Born Leonard John Crandell, the second child of Elsie May Day and William Woodlawn Crandell, on September 3, 1918, his nickname was “Len.” He had five brothers and one sister.

My father loved athletics. When he was ten, he became a caddy at the Country Club of Peoria, and his brother told me he created a miniature golf course in the family back yard that was very popular with the neighborhood kids. I have copies of local newspaper stories about his sporting adventures, and two vintage silver trophies he won for golf while he was in high school. He attended and graduated from Kingman High School in 1937, the last high school class of that school. While there, he boxed in the Golden Gloves matches and won tournaments in golf and bowling.

LaVerne and Leonard were married on May 27, 1943, in Waukesha, Wisconsin, four months after he enlisted in the Army. I was born on February 23, 1944.

He was 12 when his oldest brother died, 16 when his father died, and 20 when his younger brother died. Those losses had to be a part of who he was, who he became. I realize now that everyone in the family must have shared deeply in that grief, and that makes it even more amazing to think that, at the beginning of World War II, all three of the remaining brothers who were eligible did not hesitate to volunteer for the armed forces, one to the Air Corps, one to the Marines, and one to the Army. Of those three brothers, only one, Floyd, serving with the Marine Corps in the Pacific, returned home.

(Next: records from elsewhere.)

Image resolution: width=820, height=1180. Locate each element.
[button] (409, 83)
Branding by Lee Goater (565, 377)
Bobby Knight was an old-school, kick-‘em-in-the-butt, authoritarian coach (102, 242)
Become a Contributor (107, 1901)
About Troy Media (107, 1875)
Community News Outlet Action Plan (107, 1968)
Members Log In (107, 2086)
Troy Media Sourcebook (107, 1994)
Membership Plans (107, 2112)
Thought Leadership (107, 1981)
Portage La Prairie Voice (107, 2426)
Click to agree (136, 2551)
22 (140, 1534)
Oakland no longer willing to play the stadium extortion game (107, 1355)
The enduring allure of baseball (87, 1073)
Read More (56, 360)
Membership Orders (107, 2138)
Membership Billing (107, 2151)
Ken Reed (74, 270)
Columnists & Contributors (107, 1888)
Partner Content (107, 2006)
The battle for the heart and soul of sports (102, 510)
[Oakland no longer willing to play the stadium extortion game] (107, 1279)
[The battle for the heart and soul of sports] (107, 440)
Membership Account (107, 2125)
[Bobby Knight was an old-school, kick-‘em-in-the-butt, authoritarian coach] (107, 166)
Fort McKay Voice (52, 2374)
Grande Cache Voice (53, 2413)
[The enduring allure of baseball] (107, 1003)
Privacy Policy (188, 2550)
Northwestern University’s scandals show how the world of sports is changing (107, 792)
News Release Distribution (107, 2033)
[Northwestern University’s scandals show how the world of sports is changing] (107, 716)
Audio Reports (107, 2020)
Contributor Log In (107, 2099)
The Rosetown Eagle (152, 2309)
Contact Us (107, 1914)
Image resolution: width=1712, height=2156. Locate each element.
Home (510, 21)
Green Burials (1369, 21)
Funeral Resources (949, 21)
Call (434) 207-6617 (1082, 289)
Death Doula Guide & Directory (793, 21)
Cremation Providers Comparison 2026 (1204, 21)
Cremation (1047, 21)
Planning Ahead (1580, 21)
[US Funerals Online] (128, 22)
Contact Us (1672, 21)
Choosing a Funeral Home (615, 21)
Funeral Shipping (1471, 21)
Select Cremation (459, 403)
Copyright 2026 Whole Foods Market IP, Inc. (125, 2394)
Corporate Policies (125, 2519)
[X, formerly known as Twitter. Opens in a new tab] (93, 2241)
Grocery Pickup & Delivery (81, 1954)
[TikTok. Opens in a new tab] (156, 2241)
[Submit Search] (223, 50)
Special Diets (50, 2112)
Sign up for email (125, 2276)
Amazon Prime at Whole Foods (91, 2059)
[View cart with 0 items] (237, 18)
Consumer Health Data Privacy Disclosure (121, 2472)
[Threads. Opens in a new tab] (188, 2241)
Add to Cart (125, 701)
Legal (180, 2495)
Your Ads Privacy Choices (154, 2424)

His brother Ralph was a tank commander in Patton’s Third Army. He was killed on March 16, 1945, the last to die in the 778th Tank Battalion. He left a young wife and an infant son. My father died eight days later, on March 24. The war in Europe ended just a few months later. Mercifully, the two brothers who did not return never knew the fate of each other.

In November of 1944, hundreds of well-trained, battle ready fellow airmen joined my father on his journey to the real war. With silver wings pinned on his chest, he sailed for Europe on the Ile de France, a luxury ship converted to a troop transport. I was nine months old. He was now, in the words printed in one of his flight yearbooks, “Ready to join the victory parade of U.S. aircraft over Axis lands.”

Leonard arrived in Glasgow, Scotland, and after a few days was sent to Shipdham, on the east coast of England in East Anglia, one of many British airfields used primarily by the American 8th Air Force, who called themselves the “Flying Eight Balls.”

And then my father flew, from December of 1944 to March of 1945, twenty-one missions while stationed in England. Leonard’s final flight was a low level mission called Operation Varsity, the largest airborne operation of World War II, in support of Field Marshall Montgomery’s thrust across the Rhine, dropping supplies to British paratroopers. His plane, “Kay Bar,” was hit by anti-aircraft fire from the ground, crashed and exploded on impact.

Reading through some of the letters sent to my mother during the first weeks and months following my father’s death by the families of his crew members, I was struck by several things. The courage, even in the face of unspeakable fear and loss, came through, along with the anxiety of the waiting, always the waiting. The waiting for good news, waiting for terrible news, waiting for any news. Here was a group of men who had shared a brief, intense, and intimate part of their lives together as a flight crew, and who eventually died together, yet the wives and mothers they left behind were strangers to each other, scattered about the country.

After my father’s death, a sort of lost and unspoken link in memory and in time followed. Mom remarried in June of 1947, two years after my father’s death.

My father left this world on wings, and his life and story will forever give wings to me, keeping me uplifted, and reminding me that sometimes you just have to let go and see if you can fly.